* BRIEF A: Rewrite everything from "The Annual Latvian" down to "are presented separately." in the Latvian literature award text, replacing "poetry" with "verse".
* BRIEF B:
Answer these questions using the text on the Latvian literature award:
(i) With works published in which year does the award's recipient record begin?
(ii) To what year does Literatura.lv date the adoption of the LALIGABA name?
(iii) Which literary critic wrote the 2013 retrospective on the award's origins?
* BRIEF C: Extend the text about the Latvian literature award, starting right after its final sentence.

* SOURCE TEXT:
- Native name: Latvijas Literatūras gada balva
- Awarded for: Latvian literature and translations into Latvian
- Country: Latvia
- First award: 2000
- Website: laligaba.lv/index.php/en/

= Annual Latvian Literature Award =

Annual literary award in Latvia

The Annual Latvian Literature Award (Latvijas Literatūras gada balva; LALIGABA), also referred to in English-language coverage as the Latvian Literature Award, is an annual literary award in Latvia. The current rules cover first publications of literary works issued in Latvia during a calendar year and provide core categories for poetry, prose, children's literature, translation into Latvian and debut writing. The jury may also add categories for literary research and drama, while lifetime-achievement and special awards are presented separately.

The organisers describe it as Latvia's most important literary award, and Latvian Public Media has treated it as a central annual event in the country's literary sector.

== History ==
The award's recipient record begins with works published in 2000. A 2013 retrospective by literary critic Ieva Kolmane traced the initiative for an annual award to the Latvian Writers' Union in 2001.

Following financial difficulties around the 2009 edition, the Writers' Union was joined in organising the award by the International Writers' and Translators' House and the Latvian Literature Centre, with support from the Ministry of Culture. The literature database Literatura.lv dates the adoption of the LALIGABA name to 2011. The current organising partnership consists of the Latvian Writers' Union, the International Writers' and Translators' House and the University of Latvia Institute of Literature, Folklore and Art.

* RECORD EXTRACTS:
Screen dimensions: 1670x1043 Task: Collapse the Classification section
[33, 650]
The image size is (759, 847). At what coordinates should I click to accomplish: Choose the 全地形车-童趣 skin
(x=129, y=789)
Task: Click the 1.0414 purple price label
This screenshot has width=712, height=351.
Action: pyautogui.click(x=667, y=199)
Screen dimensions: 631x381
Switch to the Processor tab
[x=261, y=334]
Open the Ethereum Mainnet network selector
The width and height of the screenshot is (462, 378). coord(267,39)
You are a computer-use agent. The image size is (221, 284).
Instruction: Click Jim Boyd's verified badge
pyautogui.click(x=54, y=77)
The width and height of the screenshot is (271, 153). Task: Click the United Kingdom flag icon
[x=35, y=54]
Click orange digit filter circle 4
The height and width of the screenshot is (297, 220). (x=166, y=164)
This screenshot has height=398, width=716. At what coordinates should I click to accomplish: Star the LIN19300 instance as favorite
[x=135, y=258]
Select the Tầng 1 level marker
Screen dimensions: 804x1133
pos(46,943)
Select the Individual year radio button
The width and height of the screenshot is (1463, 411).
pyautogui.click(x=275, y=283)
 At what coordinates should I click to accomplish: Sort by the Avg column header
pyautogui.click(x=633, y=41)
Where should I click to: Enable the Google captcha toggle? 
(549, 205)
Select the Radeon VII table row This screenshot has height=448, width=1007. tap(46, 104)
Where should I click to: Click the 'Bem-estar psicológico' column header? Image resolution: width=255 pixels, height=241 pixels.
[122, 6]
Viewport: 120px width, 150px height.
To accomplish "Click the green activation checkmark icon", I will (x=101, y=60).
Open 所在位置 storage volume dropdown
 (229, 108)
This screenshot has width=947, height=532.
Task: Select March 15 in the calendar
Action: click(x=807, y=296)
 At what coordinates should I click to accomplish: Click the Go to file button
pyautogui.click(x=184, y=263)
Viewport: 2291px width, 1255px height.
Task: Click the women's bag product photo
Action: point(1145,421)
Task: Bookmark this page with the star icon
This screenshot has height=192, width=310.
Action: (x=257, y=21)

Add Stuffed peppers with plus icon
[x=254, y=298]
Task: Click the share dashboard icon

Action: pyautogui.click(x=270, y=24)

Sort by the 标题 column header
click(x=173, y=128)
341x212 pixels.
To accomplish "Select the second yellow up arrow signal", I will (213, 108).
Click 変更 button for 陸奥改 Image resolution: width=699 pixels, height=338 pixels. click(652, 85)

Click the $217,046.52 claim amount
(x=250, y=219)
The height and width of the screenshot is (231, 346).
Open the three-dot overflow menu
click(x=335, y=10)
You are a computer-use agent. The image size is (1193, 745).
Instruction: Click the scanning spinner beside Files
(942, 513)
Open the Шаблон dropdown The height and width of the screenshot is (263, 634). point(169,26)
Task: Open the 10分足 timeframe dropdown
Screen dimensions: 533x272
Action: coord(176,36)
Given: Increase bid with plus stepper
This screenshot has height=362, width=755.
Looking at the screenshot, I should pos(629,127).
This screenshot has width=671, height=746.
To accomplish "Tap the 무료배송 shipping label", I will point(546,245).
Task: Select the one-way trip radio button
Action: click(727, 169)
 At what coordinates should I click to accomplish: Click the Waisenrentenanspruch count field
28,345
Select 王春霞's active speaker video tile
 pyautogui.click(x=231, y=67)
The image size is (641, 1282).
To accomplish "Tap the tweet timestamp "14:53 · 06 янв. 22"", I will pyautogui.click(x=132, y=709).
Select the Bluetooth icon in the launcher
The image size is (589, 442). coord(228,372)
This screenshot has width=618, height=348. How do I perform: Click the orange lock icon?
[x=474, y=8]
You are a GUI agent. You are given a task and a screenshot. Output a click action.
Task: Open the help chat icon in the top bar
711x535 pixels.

* RESPONSE A:
The Annual Latvian Literature Award (Latvijas Literatūras gada balva; LALIGABA), also referred to in English-language coverage as the Latvian Literature Award, is an annual literary award in Latvia. The current rules cover first publications of literary works issued in Latvia during a calendar year and provide core categories for verse, prose, children's literature, translation into Latvian and debut writing. The jury may also add categories for literary research and drama, while lifetime-achievement and special awards are presented separately.

* RESPONSE B:
(i) 2000
(ii) 2011
(iii) Ieva Kolmane

* RESPONSE C:
In 2013, a design competition produced a book-shaped table lamp as the award object. It was created by Baiba Lindāne and Uģis Gailis of the design studio Mājo, with the book used as a symbol of light and literature's capacity to illuminate thought and understanding. The 2026 recipients received a redesigned award created by Dāniels Šatalovs.

The 2020 ceremony was adapted into a pre-recorded television programme during the COVID-19 pandemic, with the winners presented in a production of the literary television programme Literatūre.

== Format and evaluation ==
Candidates may be submitted by the organising institutions, publishers, creative associations, media organisations, universities, libraries and authors, or proposed by the award's expert panel. Under the 2024 regulations, the seven-member panel must include representatives of poetry, prose, translation and children's literature. Authors whose own work is entered, and publishing-house employees whose publisher has entered a work, are excluded from the panel; members also sign conflict-of-interest declarations.

The panel works from September to April, evaluates all submitted works, and may publish a longlist before choosing a shortlist. Four works are normally nominated in each core category, although the rules allow between two and five. The panel publishes written assessments of the nominated works and selects the category winners by secret ballot. The 2024 rules also exclude anonymous and artificial-intelligence-generated works from consideration.

The core categories are:
- best original poetry work in Latvian;
- best original prose work in Latvian;
- best original work of children's literature in Latvian;
- best translation of foreign literature into Latvian, which may be divided into poetry and prose translation;
- most promising literary debut in Latvian.

The panel may additionally award literary research and published drama. It also chooses a lifetime-achievement recipient and may present special prizes for work outside the core categories, including work in minority languages and contributions to translating or promoting Latvian literature abroad.

== Public programme ==
Public readings and media programmes have accompanied the award. In 2014, nominated poetry, prose and translation works were presented in public readings before the ceremony, and the event was streamed by Latvian Public Media. Radio and online coverage also use the shortlist as a basis for discussion of the previous year's literature and disagreements within the jury.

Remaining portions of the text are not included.